-- Exercise text follows --
The image above shows the Micra pacemaker, approved by FDA in April 2016, next to a traditional Medtronic pacemaker.Medtronic plc
Study results published this week in the Journal of the American College of Cardiology: Clinical Electrophysiology show that an investigational set of algorithms in Medtronic's Micra transcatheter pacing system (TPS) significantly improves synchrony and cardiac function in patients with impaired electrical conduction between the chambers of the heart, a condition called atrioventricular (AV) block.
The results from the MARVEL 2 study are expected to be presented Nov. 16 at the American Heart Association's annual scientific sessions.
Medtronic said that based on positive results from both its MARVEL and MARVEL 2 studies, the company has submitted a PMA supplement to expand the indicated population of the Micra pacemaker to patients with AV block and normal sinus rhythm. Touted as the world's smallest pacemaker, Micra was the first leadless pacemaker to win FDA approval in 2016.
“While leadless pacing has many advantages compared to traditional pacemakers - including fewer infection-related complications - leadless pacemakers are currently only capable of single-chamber ventricular sensing and pacing,” said Larry Chinitz, MD, a co-principal investigator of the MARVEL 2 study, a cardiac electrophysiologist, and director of New York University's Langone’s Heart Rhythm Center. “Our investigation shows that accelerometer-based atrial-sensing algorithms can sense signals from the atrium in the heart and make calculated adjustments to when ventricular pacing occurs, thus improving coordination between the atrium and ventricle. These results provide further evidence that these novel investigational algorithms added to the Micra TPS may allow more patients, including those with normal sinus rhythm and AV block, to benefit from a leadless pacemaker.”
The MARVEL 2 study evaluated 75 patients with a Micra TPS at 12 centers in Hong Kong, Malaysia, Europe, and the United States. Investigators evaluated the safety and effectiveness of accelerometer-based atrial sensing algorithms, which were downloaded to the Micra TPS device. Forty patients had complete heart block and normal sinus rhythm and were eligible for inclusion in the primary efficacy analysis while all 75 patients were included in the primary safety objective. Investigators evaluated the ability of the Micra accelerometer to monitor and detect atrial contractions and enable coordinated pacing between the atrium and ventricle, thereby providing AV synchrony.
Using continuous device telemetry and an electrocardiogram Holter monitor, patients’ AV synchrony was measured during 20 minutes of rest and during single-chamber ventricular (VVI) pacing. The study’s primary efficacy objective was met, with a significantly greater percentage of complete heart block patients with normal sinus rhythm having >70% AV synchrony during algorithm-mediated AV synchronous pacing (38 of 40 patients, 95%) than VVI pacing (0 patients, P<0.001 for proportion of patients with >70% synchrony). The median percent AV synchrony was 94.3% during AV synchronous pacing compared to 26.9% during VVI pacing.
In addition, blood flow from the left ventricle (velocity time integral, a proxy for stroke volume), increased by 1.7 cm (on an absolute scale, 95% CI: 0.7-2.7cm, P=0.002; or 8.8% on a relative scale) during AV synchronous pacing compared with single-chamber ventricular pacing mode in patients with normal sinus rhythm with complete heart block.
The study’s primary safety objective was met, with no pauses or episodes of pacing-induced tachycardia reported during algorithm mediated AV synchronous pacing in any of the 75 patients.
“The results of MARVEL 2 build on the original promising MARVEL results and provide the strongest evidence to date that accelerometer-based atrial sensing with the Micra leadless pacemaker has the potential to provide improved AV synchrony in AV block patients, who make up approximately 40% of the pacemaker population worldwide,” said Rob Kowal, MD, PhD, chief medical officer, vice president of medical affairs in the Cardiac Rhythm and Heart Failure division, which is part of the Cardiac and Vascular Group at Medtronic.
-- Exercise text concluded --
-- Material supplied follows --
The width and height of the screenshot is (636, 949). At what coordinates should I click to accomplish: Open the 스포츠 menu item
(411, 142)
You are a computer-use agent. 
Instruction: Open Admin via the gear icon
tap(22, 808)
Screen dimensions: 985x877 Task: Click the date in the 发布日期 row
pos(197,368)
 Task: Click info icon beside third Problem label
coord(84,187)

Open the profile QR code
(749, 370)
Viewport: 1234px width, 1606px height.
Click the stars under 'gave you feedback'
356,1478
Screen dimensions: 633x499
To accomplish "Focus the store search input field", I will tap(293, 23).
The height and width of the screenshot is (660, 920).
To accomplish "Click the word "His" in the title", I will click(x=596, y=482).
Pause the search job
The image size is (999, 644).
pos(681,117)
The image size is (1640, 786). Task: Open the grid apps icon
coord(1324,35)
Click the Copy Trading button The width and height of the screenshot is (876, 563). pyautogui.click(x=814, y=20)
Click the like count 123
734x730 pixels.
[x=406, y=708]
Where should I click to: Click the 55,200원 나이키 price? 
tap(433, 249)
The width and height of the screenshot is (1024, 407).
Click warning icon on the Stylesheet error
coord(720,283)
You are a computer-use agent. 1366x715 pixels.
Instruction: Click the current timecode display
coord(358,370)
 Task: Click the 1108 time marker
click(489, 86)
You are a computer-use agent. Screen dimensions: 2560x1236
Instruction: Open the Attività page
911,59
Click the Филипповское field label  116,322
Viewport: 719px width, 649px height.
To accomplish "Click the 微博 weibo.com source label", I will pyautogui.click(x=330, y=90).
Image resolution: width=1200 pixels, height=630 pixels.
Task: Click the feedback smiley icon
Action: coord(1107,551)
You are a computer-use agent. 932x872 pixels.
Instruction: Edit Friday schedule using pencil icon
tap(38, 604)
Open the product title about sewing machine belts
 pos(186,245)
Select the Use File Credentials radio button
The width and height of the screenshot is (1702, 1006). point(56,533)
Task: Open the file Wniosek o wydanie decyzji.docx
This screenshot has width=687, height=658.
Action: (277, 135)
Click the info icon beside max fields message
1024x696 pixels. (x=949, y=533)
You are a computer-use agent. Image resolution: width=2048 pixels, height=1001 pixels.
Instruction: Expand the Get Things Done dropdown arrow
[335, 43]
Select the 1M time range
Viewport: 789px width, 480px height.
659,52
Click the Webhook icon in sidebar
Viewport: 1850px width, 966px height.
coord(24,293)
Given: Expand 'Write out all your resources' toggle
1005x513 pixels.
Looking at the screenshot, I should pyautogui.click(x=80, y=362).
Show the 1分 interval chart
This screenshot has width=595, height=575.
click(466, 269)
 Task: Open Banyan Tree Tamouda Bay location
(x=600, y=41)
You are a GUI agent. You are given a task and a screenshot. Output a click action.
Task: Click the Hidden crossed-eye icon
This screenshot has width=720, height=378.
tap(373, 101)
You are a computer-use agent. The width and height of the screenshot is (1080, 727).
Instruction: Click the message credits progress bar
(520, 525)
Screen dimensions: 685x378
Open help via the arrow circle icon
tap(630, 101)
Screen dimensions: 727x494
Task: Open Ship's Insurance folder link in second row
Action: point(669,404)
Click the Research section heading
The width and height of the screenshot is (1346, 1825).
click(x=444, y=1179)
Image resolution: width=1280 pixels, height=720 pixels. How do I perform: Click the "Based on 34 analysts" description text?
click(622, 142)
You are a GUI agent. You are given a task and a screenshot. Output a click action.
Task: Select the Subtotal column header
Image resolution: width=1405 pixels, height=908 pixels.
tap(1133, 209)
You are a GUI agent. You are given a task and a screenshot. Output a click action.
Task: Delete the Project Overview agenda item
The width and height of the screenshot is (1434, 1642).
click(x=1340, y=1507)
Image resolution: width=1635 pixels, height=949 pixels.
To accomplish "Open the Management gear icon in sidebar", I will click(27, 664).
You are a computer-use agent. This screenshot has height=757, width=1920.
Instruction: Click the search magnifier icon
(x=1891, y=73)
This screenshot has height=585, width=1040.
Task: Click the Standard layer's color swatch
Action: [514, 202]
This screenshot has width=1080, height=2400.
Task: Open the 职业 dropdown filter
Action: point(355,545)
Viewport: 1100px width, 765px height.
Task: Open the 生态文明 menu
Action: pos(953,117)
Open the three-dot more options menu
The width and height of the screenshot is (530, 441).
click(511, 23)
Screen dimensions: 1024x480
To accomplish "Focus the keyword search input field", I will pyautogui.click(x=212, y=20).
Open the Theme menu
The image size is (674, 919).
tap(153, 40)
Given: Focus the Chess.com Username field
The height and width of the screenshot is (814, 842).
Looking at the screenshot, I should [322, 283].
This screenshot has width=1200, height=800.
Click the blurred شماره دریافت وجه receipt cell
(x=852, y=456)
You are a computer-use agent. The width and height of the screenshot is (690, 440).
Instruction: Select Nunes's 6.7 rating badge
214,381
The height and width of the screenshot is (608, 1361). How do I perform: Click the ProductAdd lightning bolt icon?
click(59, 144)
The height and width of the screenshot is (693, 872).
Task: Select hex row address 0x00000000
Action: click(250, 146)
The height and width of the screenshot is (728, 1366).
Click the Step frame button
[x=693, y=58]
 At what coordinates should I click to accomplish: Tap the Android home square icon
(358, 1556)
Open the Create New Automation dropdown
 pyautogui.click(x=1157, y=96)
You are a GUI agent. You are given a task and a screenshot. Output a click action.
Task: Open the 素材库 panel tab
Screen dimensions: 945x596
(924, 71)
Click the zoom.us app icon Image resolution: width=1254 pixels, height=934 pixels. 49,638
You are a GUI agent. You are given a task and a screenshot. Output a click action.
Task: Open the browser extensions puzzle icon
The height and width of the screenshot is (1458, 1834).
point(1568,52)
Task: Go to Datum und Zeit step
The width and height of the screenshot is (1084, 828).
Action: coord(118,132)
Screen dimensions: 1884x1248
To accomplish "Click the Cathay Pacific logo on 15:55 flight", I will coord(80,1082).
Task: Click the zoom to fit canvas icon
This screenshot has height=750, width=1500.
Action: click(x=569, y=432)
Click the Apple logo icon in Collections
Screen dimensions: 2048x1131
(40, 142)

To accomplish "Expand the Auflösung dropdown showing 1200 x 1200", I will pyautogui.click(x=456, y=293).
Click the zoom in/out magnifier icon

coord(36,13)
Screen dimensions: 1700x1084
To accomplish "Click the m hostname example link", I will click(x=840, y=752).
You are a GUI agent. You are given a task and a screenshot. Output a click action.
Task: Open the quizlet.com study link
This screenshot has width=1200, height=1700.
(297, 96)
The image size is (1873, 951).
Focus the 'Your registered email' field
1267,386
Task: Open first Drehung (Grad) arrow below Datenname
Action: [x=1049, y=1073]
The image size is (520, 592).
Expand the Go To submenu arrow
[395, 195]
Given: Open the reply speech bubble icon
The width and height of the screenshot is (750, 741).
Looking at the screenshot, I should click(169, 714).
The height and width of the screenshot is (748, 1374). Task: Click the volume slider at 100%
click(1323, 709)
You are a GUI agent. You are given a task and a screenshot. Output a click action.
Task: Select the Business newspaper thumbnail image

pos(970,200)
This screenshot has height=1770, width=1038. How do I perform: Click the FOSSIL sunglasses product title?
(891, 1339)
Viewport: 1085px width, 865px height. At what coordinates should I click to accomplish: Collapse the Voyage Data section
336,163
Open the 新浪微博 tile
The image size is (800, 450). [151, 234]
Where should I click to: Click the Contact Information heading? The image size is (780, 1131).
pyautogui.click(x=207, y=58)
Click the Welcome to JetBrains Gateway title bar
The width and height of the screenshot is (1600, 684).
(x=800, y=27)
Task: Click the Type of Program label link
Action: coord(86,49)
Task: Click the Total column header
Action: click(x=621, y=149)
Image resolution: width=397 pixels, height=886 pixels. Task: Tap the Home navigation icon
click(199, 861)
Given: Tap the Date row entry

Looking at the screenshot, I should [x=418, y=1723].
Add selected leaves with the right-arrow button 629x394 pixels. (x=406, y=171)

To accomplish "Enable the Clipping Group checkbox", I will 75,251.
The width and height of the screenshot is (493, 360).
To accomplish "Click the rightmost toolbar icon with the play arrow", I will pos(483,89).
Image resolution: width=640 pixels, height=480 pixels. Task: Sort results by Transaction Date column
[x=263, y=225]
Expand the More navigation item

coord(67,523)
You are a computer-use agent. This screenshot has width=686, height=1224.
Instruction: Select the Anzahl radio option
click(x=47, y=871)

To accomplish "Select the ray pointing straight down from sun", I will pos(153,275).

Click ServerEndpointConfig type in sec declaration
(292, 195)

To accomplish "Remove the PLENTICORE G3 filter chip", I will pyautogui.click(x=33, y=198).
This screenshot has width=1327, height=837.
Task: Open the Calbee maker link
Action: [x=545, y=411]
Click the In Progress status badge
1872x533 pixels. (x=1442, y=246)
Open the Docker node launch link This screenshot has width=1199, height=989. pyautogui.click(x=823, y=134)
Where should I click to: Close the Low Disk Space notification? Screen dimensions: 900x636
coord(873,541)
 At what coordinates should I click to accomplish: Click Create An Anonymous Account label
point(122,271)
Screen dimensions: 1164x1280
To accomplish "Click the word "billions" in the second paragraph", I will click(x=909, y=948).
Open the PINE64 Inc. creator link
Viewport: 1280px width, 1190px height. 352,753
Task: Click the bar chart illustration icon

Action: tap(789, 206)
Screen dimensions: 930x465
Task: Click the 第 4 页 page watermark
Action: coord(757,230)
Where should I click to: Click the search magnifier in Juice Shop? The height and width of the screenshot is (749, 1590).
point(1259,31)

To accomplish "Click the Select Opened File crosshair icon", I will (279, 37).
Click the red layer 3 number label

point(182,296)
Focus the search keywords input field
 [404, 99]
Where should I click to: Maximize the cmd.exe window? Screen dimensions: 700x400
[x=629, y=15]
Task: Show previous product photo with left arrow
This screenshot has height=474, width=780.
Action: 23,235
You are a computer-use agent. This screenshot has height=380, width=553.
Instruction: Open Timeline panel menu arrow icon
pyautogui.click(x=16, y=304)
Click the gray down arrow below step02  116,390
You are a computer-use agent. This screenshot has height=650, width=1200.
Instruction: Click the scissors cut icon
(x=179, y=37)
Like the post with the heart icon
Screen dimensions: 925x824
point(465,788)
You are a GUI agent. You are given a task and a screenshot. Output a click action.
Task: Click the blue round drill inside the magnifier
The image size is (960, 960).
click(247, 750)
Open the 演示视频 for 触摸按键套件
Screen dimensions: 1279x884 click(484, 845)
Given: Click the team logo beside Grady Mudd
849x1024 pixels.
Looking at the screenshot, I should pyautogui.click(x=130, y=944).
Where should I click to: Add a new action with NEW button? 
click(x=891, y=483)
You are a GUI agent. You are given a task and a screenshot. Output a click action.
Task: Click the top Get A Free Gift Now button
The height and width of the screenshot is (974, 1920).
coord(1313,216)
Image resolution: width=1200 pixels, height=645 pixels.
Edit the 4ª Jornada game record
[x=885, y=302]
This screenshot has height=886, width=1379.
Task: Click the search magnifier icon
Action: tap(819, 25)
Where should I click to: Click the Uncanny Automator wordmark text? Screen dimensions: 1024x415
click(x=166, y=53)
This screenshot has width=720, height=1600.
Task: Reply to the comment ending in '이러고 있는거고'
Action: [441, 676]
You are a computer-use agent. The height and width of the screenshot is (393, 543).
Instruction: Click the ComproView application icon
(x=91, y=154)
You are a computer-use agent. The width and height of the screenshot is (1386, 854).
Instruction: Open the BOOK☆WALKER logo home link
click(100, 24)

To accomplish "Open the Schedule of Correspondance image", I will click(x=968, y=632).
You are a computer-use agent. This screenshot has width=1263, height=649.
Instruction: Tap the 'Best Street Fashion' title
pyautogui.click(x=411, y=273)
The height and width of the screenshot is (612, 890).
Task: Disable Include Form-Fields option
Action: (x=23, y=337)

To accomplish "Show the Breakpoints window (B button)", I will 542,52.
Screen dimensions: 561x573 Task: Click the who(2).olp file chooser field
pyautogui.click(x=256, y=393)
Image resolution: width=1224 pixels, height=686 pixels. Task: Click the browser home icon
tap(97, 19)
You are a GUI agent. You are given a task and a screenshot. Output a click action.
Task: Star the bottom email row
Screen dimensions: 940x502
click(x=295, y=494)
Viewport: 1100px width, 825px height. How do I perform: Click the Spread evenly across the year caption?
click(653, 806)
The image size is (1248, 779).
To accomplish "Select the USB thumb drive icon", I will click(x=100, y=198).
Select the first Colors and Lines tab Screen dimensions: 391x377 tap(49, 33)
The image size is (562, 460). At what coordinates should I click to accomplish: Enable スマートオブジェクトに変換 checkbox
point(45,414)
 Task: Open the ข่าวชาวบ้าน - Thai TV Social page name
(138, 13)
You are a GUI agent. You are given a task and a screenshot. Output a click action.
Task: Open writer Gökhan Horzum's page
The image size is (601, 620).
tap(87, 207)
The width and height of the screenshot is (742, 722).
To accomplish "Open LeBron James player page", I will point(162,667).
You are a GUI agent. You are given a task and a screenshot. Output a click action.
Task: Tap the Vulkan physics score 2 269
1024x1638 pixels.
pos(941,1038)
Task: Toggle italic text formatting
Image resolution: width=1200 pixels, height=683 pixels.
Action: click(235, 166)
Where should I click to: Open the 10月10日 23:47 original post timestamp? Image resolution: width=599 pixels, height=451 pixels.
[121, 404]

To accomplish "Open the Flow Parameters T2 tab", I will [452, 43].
-- Material supplied concluded --
=== Task brief ===
For each statement, say yes or no to whether the Micra pacemaker article supports it, and quote the words from the article that decide it.
1. The MARVEL 2 study evaluated 75 patients at 12 centers.
2. Micra won FDA approval in 2018.
3. The median AV synchrony during VVI pacing was 94.3%.
The rows have nothing to do with the Micra pacemaker article.

=== Response to this task ===
1. Yes: "The MARVEL 2 study evaluated 75 patients with a Micra TPS at 12 centers in Hong Kong, Malaysia, Europe, and the United States."
2. No: "Micra was the first leadless pacemaker to win FDA approval in 2016."
3. No: "The median percent AV synchrony was 94.3% during AV synchronous pacing compared to 26.9% during VVI pacing."